### [Activity]
Look at each line of the listing. Copy those that hold the string "will".

-- Data supplied follows --

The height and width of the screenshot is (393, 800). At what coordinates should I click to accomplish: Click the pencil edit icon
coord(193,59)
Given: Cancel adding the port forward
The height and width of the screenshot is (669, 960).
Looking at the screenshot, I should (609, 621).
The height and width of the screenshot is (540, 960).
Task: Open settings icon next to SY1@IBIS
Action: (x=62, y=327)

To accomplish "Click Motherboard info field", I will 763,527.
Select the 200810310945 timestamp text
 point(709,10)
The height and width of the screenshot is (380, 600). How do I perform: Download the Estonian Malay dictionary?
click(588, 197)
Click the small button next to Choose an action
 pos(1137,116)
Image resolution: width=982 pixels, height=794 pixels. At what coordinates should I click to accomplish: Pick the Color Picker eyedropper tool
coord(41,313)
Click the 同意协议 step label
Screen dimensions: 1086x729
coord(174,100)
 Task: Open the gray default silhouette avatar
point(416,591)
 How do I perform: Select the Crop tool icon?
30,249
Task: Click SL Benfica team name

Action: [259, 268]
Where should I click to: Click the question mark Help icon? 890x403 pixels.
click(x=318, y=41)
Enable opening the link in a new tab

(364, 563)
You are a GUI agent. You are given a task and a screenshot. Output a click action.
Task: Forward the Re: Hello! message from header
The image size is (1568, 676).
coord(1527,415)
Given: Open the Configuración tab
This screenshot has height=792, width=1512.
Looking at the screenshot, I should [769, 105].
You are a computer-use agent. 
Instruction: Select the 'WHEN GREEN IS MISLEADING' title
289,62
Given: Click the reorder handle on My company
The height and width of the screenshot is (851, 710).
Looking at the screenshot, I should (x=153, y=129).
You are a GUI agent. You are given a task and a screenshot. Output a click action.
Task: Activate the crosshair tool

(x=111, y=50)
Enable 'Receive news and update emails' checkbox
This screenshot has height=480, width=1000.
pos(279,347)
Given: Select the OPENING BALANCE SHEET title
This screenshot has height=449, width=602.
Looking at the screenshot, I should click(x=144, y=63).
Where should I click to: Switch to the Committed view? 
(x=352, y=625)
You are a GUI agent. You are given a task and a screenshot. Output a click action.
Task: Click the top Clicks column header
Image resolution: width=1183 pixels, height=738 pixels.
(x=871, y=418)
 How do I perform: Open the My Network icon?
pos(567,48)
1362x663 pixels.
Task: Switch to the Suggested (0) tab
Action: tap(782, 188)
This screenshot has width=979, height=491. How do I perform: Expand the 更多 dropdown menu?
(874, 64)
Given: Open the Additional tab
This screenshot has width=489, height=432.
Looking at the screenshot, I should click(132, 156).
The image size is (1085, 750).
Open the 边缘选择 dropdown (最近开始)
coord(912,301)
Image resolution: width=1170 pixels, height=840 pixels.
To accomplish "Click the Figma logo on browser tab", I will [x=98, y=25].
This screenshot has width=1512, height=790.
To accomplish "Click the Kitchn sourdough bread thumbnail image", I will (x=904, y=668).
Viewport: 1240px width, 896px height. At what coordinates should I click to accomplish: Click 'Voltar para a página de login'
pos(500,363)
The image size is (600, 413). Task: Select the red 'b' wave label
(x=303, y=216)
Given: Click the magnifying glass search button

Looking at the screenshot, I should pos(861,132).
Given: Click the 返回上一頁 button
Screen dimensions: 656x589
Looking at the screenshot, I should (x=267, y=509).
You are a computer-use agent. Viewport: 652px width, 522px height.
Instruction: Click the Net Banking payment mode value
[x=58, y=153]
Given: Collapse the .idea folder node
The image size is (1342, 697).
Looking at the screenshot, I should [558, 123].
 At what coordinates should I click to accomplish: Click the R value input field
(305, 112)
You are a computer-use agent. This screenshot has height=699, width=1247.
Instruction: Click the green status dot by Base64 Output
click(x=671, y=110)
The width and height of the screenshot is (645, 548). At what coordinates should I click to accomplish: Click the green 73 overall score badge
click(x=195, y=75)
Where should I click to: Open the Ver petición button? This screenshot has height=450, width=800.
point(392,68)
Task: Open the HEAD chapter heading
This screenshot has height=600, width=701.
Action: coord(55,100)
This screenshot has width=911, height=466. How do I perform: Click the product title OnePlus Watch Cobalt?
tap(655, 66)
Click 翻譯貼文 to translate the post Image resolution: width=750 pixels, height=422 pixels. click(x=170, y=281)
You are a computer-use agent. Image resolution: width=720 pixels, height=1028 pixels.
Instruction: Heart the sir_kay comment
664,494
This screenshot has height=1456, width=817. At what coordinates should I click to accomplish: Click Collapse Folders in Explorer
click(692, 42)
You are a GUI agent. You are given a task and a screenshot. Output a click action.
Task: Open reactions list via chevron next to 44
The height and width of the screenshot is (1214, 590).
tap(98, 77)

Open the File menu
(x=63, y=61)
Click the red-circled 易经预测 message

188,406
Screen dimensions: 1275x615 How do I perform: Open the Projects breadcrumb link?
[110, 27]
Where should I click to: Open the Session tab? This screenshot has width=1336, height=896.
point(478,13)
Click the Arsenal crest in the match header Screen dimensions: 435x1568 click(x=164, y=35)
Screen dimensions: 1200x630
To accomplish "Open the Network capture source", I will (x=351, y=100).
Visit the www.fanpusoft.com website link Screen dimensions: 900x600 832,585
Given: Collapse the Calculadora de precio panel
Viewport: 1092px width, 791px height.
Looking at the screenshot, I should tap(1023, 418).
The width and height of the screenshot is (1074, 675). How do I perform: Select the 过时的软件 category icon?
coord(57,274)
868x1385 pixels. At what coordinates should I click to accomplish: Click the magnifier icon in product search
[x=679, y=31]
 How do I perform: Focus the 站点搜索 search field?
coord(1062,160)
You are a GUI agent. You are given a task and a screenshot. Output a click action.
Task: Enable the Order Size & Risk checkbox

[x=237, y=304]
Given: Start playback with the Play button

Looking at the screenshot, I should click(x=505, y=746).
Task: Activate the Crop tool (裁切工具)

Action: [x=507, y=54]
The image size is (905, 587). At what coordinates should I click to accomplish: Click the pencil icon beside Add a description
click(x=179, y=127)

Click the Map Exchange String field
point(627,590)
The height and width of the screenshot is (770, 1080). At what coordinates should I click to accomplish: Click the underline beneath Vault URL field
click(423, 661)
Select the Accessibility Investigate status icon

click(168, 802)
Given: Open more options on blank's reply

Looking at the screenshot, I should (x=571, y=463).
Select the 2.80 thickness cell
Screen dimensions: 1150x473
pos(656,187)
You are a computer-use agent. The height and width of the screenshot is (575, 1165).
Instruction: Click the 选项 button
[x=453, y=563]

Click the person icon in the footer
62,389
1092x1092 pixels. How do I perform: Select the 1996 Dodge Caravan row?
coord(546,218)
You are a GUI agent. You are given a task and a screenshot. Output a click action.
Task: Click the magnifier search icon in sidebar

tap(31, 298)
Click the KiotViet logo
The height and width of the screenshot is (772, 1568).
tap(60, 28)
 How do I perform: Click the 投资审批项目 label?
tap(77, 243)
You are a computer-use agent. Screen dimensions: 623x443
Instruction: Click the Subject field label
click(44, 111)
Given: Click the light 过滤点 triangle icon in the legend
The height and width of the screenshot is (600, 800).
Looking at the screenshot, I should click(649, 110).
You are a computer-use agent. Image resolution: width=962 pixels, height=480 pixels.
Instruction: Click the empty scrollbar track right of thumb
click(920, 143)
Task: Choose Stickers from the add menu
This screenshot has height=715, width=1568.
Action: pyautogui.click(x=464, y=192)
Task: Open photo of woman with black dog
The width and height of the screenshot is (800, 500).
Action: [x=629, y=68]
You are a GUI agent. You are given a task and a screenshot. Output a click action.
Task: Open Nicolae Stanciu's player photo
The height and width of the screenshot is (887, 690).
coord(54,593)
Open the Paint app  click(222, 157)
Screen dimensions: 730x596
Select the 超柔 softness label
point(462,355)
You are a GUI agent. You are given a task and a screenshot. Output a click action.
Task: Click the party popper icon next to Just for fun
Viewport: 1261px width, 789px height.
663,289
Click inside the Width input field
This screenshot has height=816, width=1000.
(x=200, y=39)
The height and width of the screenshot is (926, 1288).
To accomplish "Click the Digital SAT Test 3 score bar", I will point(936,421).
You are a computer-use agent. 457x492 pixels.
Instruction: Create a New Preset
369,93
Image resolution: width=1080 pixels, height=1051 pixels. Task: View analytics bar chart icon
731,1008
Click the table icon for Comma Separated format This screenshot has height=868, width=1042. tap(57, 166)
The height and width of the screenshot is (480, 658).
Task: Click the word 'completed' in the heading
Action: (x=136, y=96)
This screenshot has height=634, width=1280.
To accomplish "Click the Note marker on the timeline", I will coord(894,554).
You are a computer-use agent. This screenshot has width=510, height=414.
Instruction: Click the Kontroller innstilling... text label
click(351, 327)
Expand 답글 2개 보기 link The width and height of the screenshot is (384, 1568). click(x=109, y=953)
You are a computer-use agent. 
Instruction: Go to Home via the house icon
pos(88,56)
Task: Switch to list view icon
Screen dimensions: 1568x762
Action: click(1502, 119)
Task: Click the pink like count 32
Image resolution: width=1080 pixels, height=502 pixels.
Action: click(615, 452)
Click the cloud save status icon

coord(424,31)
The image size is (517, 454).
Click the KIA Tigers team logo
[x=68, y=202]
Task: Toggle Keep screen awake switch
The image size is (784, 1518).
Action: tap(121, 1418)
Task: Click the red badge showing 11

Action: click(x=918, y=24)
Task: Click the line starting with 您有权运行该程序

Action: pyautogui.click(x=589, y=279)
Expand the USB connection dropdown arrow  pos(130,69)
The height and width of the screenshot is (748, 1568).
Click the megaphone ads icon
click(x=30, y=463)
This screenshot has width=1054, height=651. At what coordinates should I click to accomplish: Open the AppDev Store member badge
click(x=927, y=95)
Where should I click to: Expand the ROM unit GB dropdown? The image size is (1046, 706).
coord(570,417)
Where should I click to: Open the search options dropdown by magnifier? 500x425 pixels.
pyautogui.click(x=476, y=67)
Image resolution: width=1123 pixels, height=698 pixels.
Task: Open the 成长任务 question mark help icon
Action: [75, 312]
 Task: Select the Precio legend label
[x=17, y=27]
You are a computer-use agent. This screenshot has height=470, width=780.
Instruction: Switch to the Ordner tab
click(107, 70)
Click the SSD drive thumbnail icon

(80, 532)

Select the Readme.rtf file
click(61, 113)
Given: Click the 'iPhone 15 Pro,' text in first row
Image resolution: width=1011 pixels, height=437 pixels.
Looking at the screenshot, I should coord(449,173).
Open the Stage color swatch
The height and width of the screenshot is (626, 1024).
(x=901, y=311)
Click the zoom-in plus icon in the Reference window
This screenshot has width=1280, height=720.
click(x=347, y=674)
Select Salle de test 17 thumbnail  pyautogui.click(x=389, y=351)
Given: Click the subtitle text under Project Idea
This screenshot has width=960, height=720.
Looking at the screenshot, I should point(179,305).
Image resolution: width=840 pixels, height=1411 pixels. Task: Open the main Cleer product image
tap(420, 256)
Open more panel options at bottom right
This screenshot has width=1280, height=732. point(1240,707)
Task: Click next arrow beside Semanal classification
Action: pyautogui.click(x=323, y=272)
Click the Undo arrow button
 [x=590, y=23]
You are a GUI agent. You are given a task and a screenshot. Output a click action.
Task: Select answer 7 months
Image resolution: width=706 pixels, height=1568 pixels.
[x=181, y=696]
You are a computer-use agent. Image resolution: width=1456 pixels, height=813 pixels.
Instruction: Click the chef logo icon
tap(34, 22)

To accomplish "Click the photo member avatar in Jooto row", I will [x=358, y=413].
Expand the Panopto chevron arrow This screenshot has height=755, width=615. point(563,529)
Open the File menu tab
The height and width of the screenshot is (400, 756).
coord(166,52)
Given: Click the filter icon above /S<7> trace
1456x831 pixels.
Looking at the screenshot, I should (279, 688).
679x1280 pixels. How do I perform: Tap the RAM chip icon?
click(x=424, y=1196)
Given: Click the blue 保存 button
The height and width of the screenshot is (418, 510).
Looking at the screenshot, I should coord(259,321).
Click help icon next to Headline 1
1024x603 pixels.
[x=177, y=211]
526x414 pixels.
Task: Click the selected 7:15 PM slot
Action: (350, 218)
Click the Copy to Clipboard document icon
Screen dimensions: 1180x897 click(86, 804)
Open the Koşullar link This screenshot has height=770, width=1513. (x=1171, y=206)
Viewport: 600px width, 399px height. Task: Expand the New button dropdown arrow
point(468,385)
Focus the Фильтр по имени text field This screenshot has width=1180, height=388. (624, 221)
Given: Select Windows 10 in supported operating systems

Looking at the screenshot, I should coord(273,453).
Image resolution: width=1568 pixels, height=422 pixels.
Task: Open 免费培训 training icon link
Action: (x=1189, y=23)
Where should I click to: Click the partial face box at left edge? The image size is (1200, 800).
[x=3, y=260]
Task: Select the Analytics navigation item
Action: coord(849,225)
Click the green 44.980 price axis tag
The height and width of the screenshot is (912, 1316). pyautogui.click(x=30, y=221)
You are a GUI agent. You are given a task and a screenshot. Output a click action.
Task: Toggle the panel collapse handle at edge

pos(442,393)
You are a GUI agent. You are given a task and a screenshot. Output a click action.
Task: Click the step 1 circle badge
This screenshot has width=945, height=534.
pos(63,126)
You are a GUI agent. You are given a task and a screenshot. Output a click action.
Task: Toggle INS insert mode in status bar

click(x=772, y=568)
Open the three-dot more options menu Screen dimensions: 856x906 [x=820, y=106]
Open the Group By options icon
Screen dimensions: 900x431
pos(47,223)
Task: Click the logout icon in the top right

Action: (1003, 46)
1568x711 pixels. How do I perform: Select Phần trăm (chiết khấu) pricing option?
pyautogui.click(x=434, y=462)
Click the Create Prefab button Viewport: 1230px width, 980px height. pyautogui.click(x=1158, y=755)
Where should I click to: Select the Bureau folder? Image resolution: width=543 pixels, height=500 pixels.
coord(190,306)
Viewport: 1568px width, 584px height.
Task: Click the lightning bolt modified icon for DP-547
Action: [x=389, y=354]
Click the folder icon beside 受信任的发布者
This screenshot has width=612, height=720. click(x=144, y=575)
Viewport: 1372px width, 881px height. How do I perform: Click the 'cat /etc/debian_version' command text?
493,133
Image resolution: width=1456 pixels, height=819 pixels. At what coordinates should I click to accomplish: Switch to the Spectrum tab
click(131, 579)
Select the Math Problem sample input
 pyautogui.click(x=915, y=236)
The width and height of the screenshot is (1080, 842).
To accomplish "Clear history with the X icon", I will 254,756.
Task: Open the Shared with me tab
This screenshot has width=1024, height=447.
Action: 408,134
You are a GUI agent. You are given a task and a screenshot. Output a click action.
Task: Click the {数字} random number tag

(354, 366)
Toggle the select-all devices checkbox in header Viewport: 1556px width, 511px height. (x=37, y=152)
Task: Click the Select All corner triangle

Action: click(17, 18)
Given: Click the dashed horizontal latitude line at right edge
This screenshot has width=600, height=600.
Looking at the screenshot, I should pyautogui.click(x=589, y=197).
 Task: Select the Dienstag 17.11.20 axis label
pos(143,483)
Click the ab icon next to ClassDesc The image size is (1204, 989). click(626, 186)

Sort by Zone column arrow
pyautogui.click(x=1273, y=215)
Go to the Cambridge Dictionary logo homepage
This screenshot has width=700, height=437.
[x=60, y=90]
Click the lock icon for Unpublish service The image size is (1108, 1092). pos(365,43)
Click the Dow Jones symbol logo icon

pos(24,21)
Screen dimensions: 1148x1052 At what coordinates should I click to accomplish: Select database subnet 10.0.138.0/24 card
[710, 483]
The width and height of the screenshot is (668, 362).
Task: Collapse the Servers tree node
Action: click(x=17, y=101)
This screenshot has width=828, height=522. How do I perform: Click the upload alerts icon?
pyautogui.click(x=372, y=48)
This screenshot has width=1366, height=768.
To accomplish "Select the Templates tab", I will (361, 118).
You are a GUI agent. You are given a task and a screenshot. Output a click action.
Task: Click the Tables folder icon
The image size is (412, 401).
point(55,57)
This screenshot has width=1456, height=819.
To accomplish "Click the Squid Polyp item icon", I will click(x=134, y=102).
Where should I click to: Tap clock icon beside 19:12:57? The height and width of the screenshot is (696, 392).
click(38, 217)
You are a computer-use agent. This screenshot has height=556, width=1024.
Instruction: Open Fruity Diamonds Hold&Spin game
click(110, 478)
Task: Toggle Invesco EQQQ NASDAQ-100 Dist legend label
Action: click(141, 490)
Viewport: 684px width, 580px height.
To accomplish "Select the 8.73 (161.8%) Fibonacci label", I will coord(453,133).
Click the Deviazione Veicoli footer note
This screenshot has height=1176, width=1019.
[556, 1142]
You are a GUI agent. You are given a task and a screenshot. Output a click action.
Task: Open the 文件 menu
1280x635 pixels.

-- Data supplied concluded --

### [Output below]
To accomplish "Click Motherboard info field", I will 763,527.
To accomplish "Click the Figma logo on browser tab", I will [x=98, y=25].
To accomplish "Click the Kitchn sourdough bread thumbnail image", I will (x=904, y=668).
To accomplish "Open the Network capture source", I will (x=351, y=100).
To accomplish "Click the Digital SAT Test 3 score bar", I will point(936,421).
To accomplish "Click the Note marker on the timeline", I will coord(894,554).
To accomplish "Click the photo member avatar in Jooto row", I will [x=358, y=413].
To accomplish "Clear history with the X icon", I will 254,756.
To accomplish "Select the Templates tab", I will (361, 118).
To accomplish "Click the Squid Polyp item icon", I will click(x=134, y=102).
To accomplish "Select the 8.73 (161.8%) Fibonacci label", I will coord(453,133).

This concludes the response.